Na sentença obtida pelo ge, o Sport é responsabilizado pela falta de suporte médico adequado e de fraude trabalhista dos direitos de imagem do ex-meia, reduzido de R$ 40 mil para R$ 15 mil mensais, segundo consta os autos do processo.
O perito judicial do caso sustentou que, já em agosto de 2022, exames de imagem evidenciavam lesões graves em Everton Felipe, como impactação óssea e afundamento da tíbia, compatíveis com quadro de artrose avançada.
O perito ratificou que atuar com tais lesões, utilizando analgésicos ou infiltrações para mascarar a dor - como foi o caso do ex-meia - poderiam agravar o quadro clínico.
Na sentença, o juiz Arthur Ferreira Soares observa omissão do Sport, conforme observamos no trecho abaixo, que diz:
"Embora a única testemunha apresentada pelo réu — médico que atua para o clube, em regime de pessoa jurídica, desde 2021 — tenha descrito que o autor teria alcançado plena reabilitação, o depoente admitiu que, no final de 2022, o jogador se submeteu a novo procedimento cirúrgico, conquanto sem acompanhamento do departamento médico do clube. Tal omissão evidencia falta de continuidade e efetividade no acompanhamento da saúde do atleta, especialmente grave em se tratando de profissional de alta performance com histórico lesivo relevante”, diz a sentença.
No processo, Everton Felipe também alegou perdas por um possível veto do Sport à sua ida para o Portimonense, de Portugal. O ex-atleta chegou a apresentar um documento aos autos que mencionava a negociação da transferência.
No entanto, o documento não estava assinado por nenhuma das partes envolvidas, incluindo o jogador, o que comprometeu, segundo o juiz, a validade da prova - a defesa de Everton Felipe irá recorrer sobre este ponto.

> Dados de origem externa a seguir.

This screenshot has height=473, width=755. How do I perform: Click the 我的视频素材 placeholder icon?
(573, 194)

"Diante da ausência de prova objetiva da suposta contratação pelo time português, tampouco da suposta promessa e insistência do clube reclamado que teria desencadeado a aduzida recusa àquela, não é possível reconhecer que o reclamante deixou de atuar no exterior por culpa do réu. Logo, também julgo improcedente o pedido de indenização por 'perda de uma chance'”, diz a sentença.

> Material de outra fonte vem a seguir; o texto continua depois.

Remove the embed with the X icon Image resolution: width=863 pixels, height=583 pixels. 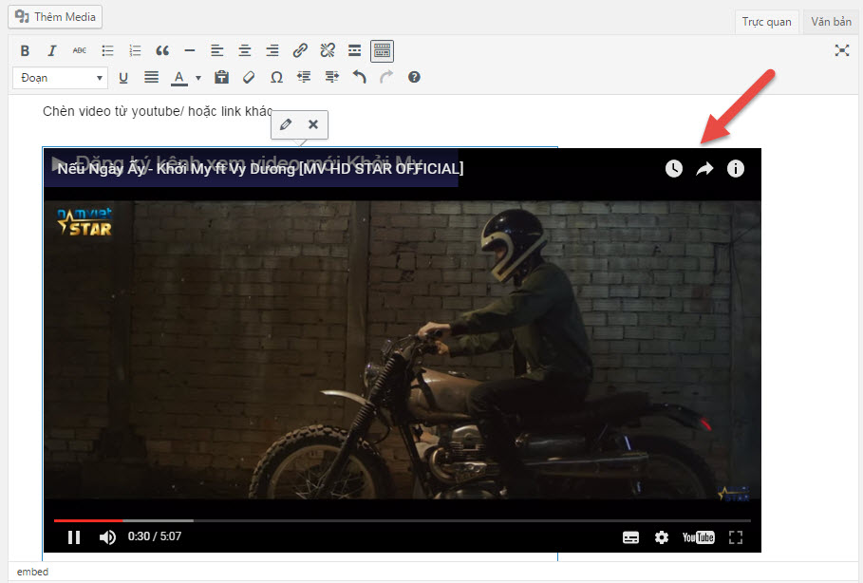[x=312, y=124]
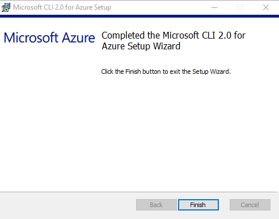279x219 pixels.
Task: Click grey footer area left of Back button
Action: pos(66,205)
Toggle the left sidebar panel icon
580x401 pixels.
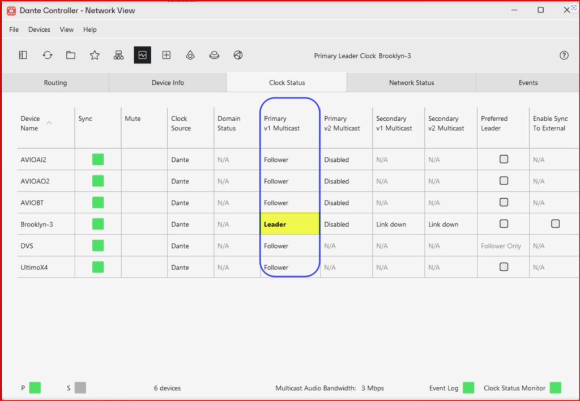23,55
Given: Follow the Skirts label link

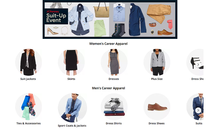Looking at the screenshot, I should (x=71, y=79).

A condenação também determina:
- Pagamento de R$ 50 mil a Everton por danos morais;
- Indenização substitutiva correspondente a 12 meses de salário;
- Pagamento de R$ 4.619.160 por danos materiais, em substituição à pensão vitalícia;
- Pagamento de R$ 564.000,00 como indenização substitutiva ao seguro obrigatório não contratado;
- Ressarcimento de todas as despesas médicas comprovadas pelo jogador.